_Aim of the task_
From the records below, return the lines unchanged, beginning at the line that contains "Given: Select the" and stopping after the line that contains "Looking at the". Leave the pictures out of your answer.

_Data to use_
## begin
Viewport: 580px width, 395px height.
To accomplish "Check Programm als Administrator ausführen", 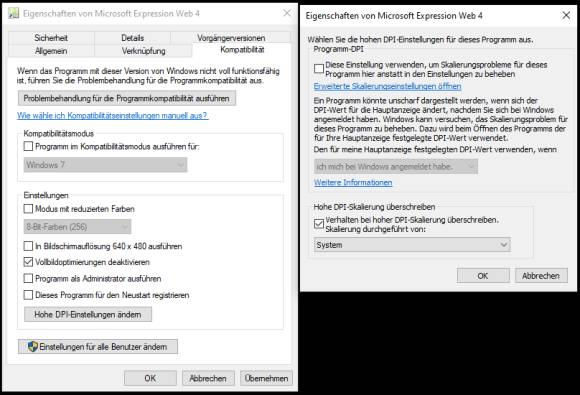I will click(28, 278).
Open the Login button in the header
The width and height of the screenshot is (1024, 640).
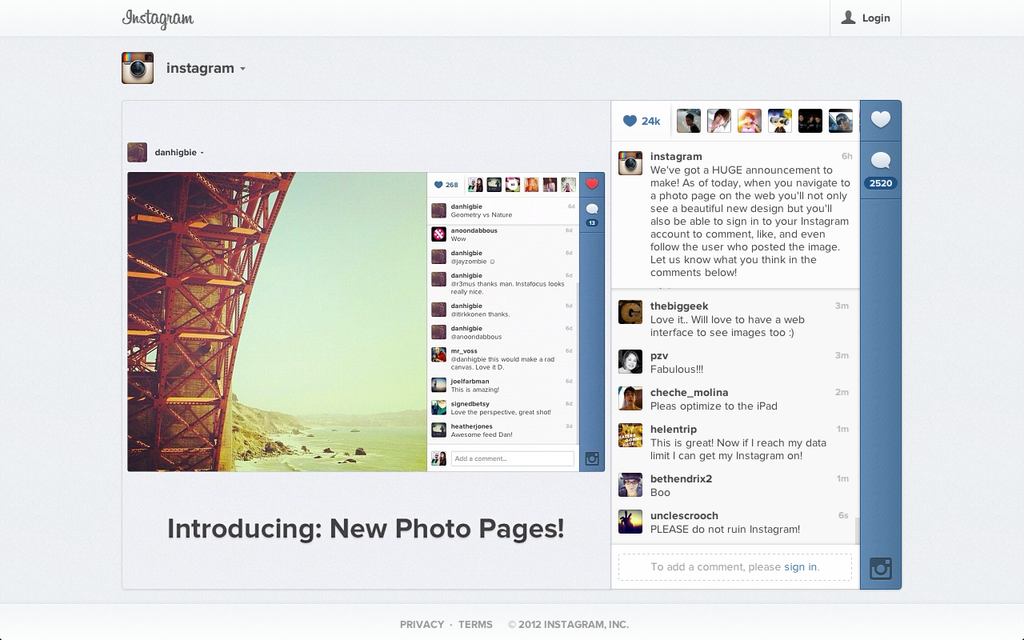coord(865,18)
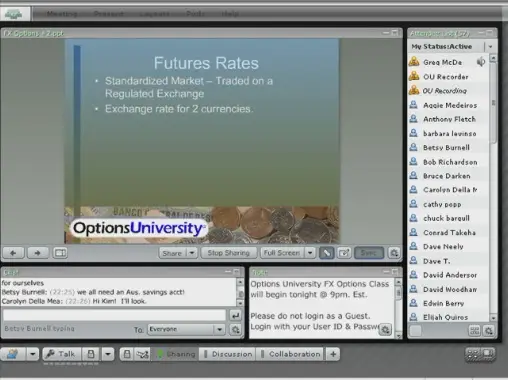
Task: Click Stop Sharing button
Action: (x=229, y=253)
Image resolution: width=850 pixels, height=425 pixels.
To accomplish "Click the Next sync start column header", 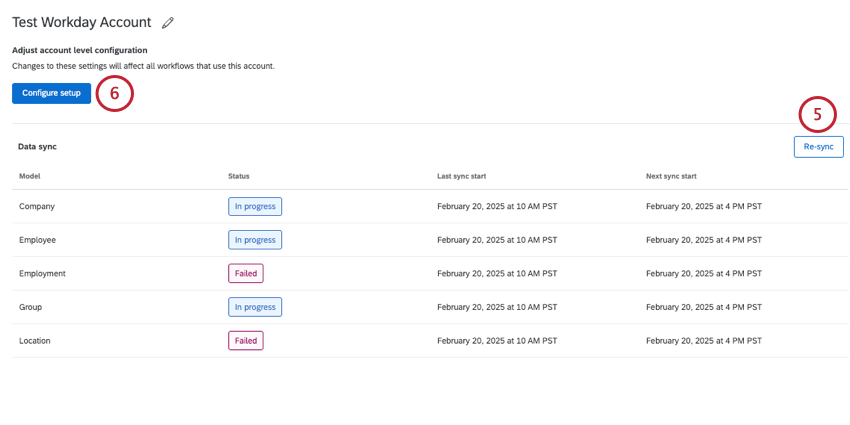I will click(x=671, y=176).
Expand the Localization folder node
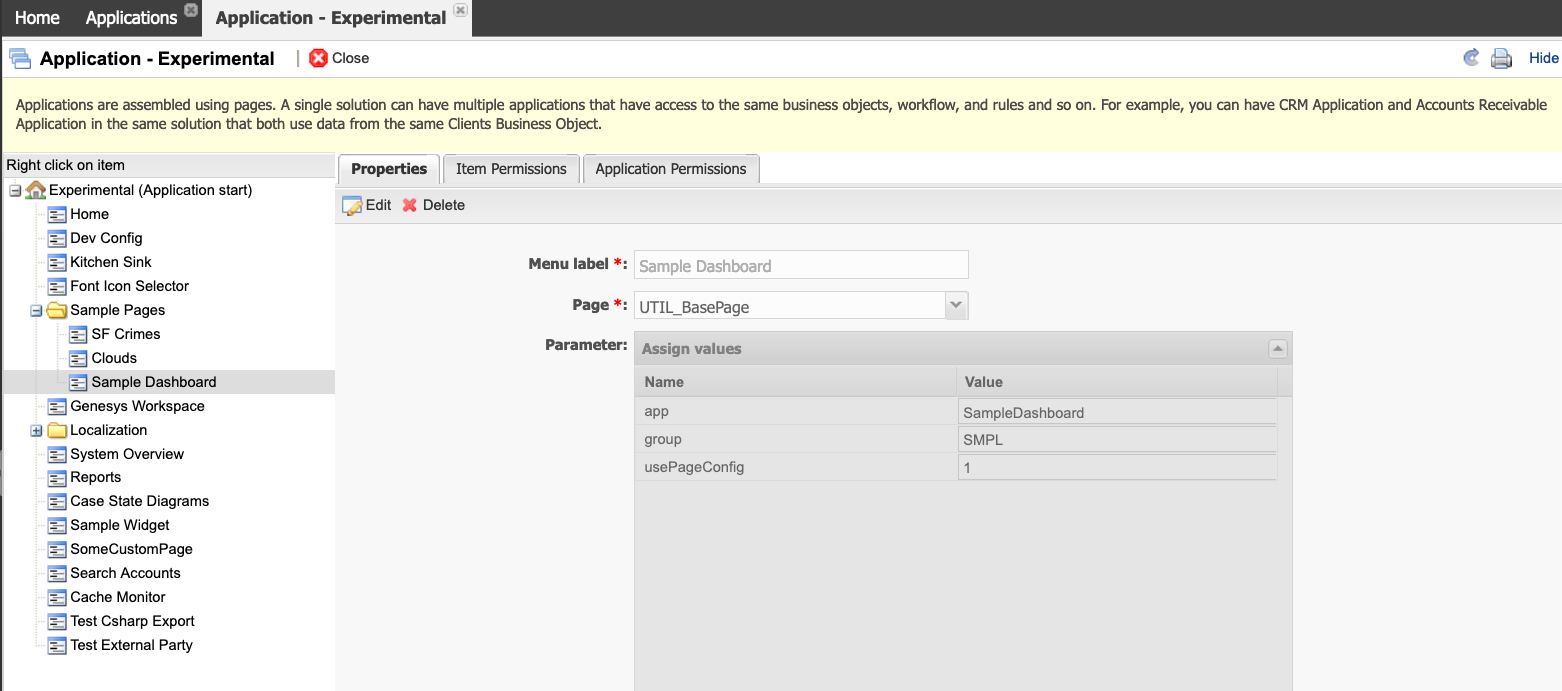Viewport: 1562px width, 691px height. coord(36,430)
## end
## begin
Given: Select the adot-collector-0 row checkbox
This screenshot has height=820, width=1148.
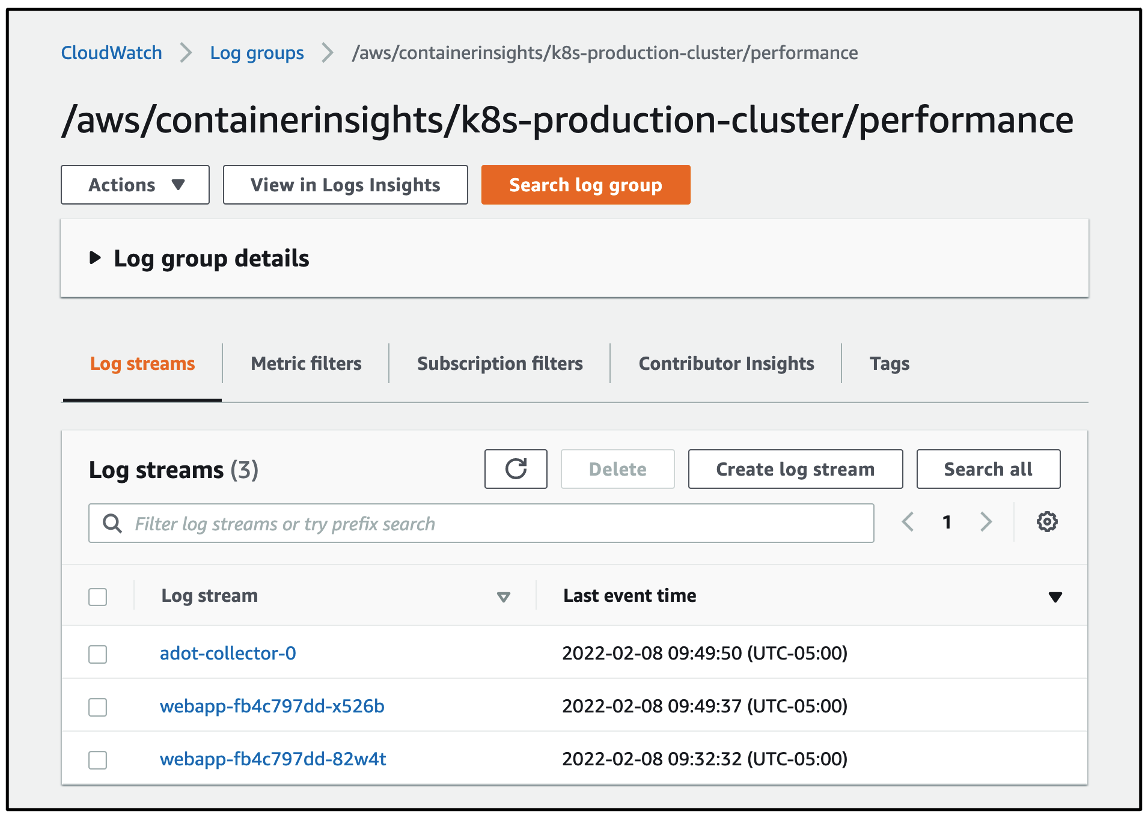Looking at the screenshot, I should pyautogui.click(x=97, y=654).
## end
_Full output_
Given: Select the adot-collector-0 row checkbox
This screenshot has height=820, width=1148.
Looking at the screenshot, I should pyautogui.click(x=97, y=654).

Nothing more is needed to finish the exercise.